Критическая уязвимость, допускающая повышение привилегий до уровня Super Admin, угрожает более чем 900 000 маршрутизаторам MikroTik с RouterOS на борту.
Проблема отслеживается под идентификатором CVE-2023-30799 и позволяет злоумышленникам, у которых уже есть учетная запись администратора, повысить свои привилегии до Super Admin через интерфейс Winbox или HTTP.
Специалисты компании VulnCheck объясняют, что эта проблема не кажется серьезной лишь на первый взгляд. Ведь, казалось бы, если потенциальный атакующий должен заранее иметь привилегии администратора, все не так уж плохо. Но, к сожалению, это вряд ли остановит злоумышленников, так как RouterOS не предотвращает брутфорс-атаки, не предъявляет жестких требований к паролю администратора, а также по умолчанию имеет аккаунт admin, о котором известно очень давно.
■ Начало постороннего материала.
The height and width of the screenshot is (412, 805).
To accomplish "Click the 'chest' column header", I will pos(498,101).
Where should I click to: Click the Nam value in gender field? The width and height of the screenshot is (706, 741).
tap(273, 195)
Хуже того, до октября 2021 года пароль администратора по умолчанию был пустой строкой, и эту проблему исправили только с релизом RouterOS 6.49. По данным исследователей, около 60% устройств MikroTik все еще используют эту учетную запись, хотя производитель давно рекомендует ее удалить.
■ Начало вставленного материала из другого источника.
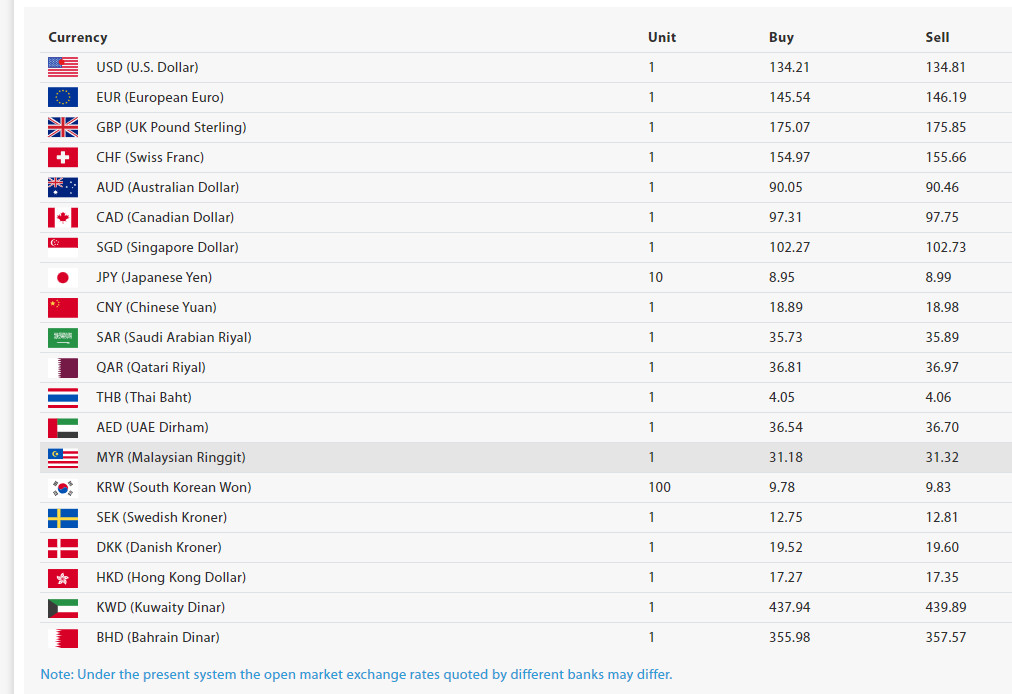Click the Swedish flag icon

[x=63, y=518]
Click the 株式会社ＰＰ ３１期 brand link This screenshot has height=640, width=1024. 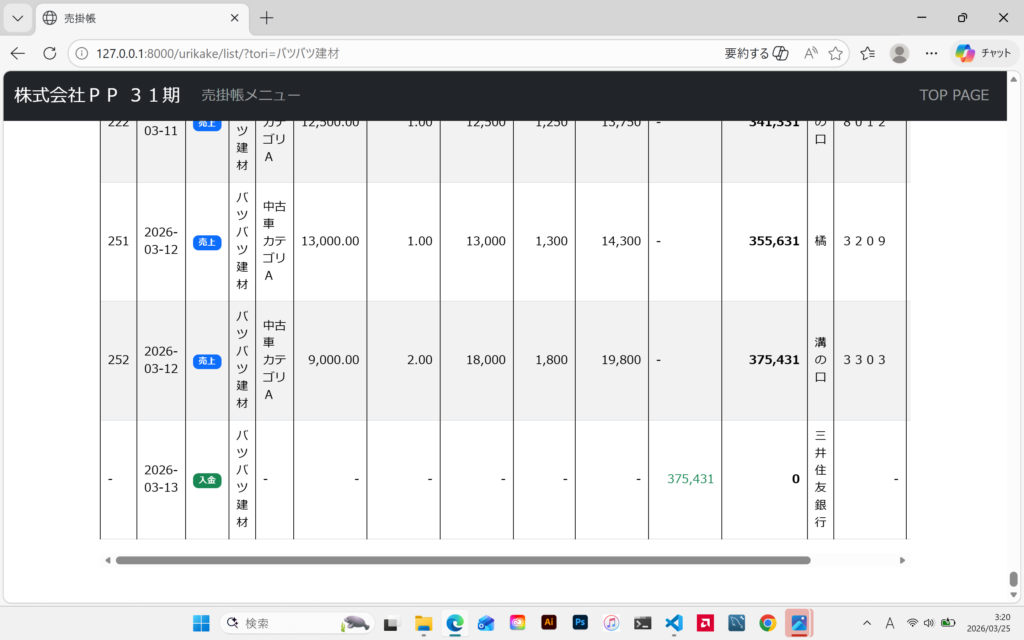coord(97,95)
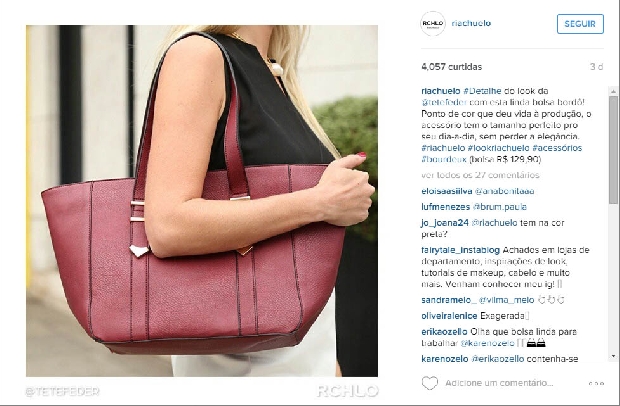Open the three-dots more options icon
This screenshot has width=620, height=406.
pyautogui.click(x=596, y=383)
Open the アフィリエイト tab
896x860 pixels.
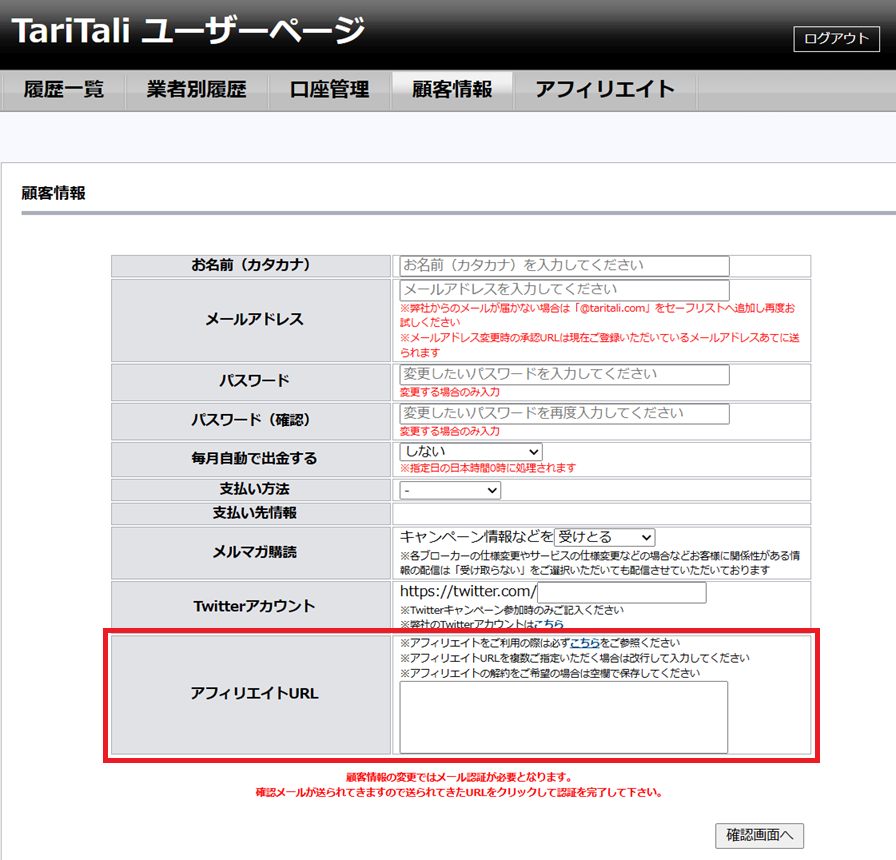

«Массовая эксплуатация [уязвимости] осложняется тем, что для атаки требуются действительные учетные данные. Однако маршрутизаторам не хватает базовой защиты от подбора пароля, — говорят эксперты VulnCheck. — Мы намеренно не публикуем PoC-эксплоит, но будь он доступен, то наверняка был бы использован [хакерами] на практике сразу после публикации нашей статьи».
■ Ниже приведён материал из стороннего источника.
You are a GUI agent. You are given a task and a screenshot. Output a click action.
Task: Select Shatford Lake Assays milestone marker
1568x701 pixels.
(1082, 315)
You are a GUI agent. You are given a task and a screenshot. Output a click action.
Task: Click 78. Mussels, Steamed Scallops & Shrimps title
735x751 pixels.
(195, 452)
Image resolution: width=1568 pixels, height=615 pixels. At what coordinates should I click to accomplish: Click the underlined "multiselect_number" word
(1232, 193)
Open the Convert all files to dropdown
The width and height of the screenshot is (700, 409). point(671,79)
Уязвимость была обнаружена еще в июне 2022 года, и MikroTik исправила проблему в октябре 2022 года в стабильной версии RouterOS (6.49.7), а 19 июля 2023 года вышел патч для ветки Long-term (6.49.8). В VulnCheck отмечают, что свежие патчи появились лишь после того, как специалисты связались с разработчиками и поделились с ними новыми эксплоитами.
По статистике Shodan, перед CVE-2023-30799 уязвимы 474 000 устройств, поскольку их управляющая веб-страница доступна для удаленного доступа. Однако, поскольку уязвимость также может использоваться через Winbox (клиент для управления устройствами на базе Mikrotik RouterOS), количество уязвимых девайсов увеличивается почти вдвое и составляет уже 926 000 устройств.
Исследователи объясняют, что привилегии уровня Super Admin имеют ряд преимуществ перед обычными привилегиями администратора. Фактически, суперадминистратор получает полный и неограниченный доступ к операционной системе RouteOS, и такие привилегии обычно может иметь базовое ПО, но не пользователь.